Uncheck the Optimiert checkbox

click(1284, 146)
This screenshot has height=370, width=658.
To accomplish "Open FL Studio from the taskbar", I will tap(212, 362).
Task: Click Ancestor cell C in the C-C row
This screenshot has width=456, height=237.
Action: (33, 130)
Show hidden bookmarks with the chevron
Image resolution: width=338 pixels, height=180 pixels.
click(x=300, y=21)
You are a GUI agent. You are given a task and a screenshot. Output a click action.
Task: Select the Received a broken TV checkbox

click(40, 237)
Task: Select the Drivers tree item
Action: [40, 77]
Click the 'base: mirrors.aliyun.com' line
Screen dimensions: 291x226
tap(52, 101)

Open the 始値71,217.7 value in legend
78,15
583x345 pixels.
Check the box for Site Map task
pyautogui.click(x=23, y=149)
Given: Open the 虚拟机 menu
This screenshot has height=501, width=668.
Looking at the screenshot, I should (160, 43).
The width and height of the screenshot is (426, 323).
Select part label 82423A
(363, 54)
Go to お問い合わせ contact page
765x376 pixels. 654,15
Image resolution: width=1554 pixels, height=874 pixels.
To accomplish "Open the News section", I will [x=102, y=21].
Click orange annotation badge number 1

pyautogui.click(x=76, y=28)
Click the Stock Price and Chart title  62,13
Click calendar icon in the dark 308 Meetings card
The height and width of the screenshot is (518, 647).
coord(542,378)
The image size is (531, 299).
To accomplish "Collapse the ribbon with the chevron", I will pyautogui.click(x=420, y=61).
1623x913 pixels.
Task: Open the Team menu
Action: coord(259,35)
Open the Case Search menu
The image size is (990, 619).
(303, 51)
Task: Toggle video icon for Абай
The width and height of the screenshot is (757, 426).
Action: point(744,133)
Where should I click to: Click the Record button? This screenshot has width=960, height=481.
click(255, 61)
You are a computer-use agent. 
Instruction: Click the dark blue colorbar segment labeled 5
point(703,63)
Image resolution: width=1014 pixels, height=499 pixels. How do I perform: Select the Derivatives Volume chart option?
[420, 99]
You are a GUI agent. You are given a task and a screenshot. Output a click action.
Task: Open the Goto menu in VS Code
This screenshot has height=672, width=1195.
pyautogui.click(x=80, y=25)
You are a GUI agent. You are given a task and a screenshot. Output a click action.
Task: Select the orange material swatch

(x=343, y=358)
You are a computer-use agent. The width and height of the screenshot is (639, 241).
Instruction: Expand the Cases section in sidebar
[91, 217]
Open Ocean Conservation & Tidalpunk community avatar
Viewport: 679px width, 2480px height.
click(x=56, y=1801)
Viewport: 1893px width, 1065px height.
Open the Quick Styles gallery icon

◆ Exercise details
Echo the data above verbatim, from its first line through the line containing "point(703,63)", both ends included.

◆ Solution to the exercise
Uncheck the Optimiert checkbox

click(1284, 146)
This screenshot has height=370, width=658.
To accomplish "Open FL Studio from the taskbar", I will tap(212, 362).
Task: Click Ancestor cell C in the C-C row
This screenshot has width=456, height=237.
Action: (33, 130)
Show hidden bookmarks with the chevron
Image resolution: width=338 pixels, height=180 pixels.
click(x=300, y=21)
You are a GUI agent. You are given a task and a screenshot. Output a click action.
Task: Select the Received a broken TV checkbox

click(40, 237)
Task: Select the Drivers tree item
Action: [40, 77]
Click the 'base: mirrors.aliyun.com' line
Screen dimensions: 291x226
tap(52, 101)

Open the 始値71,217.7 value in legend
78,15
583x345 pixels.
Check the box for Site Map task
pyautogui.click(x=23, y=149)
Given: Open the 虚拟机 menu
This screenshot has height=501, width=668.
Looking at the screenshot, I should (160, 43).
The width and height of the screenshot is (426, 323).
Select part label 82423A
(363, 54)
Go to お問い合わせ contact page
765x376 pixels. 654,15
Image resolution: width=1554 pixels, height=874 pixels.
To accomplish "Open the News section", I will [x=102, y=21].
Click orange annotation badge number 1

pyautogui.click(x=76, y=28)
Click the Stock Price and Chart title  62,13
Click calendar icon in the dark 308 Meetings card
The height and width of the screenshot is (518, 647).
coord(542,378)
The image size is (531, 299).
To accomplish "Collapse the ribbon with the chevron", I will pyautogui.click(x=420, y=61).
1623x913 pixels.
Task: Open the Team menu
Action: coord(259,35)
Open the Case Search menu
The image size is (990, 619).
(303, 51)
Task: Toggle video icon for Абай
The width and height of the screenshot is (757, 426).
Action: point(744,133)
Where should I click to: Click the Record button? This screenshot has width=960, height=481.
click(255, 61)
You are a computer-use agent. 
Instruction: Click the dark blue colorbar segment labeled 5
point(703,63)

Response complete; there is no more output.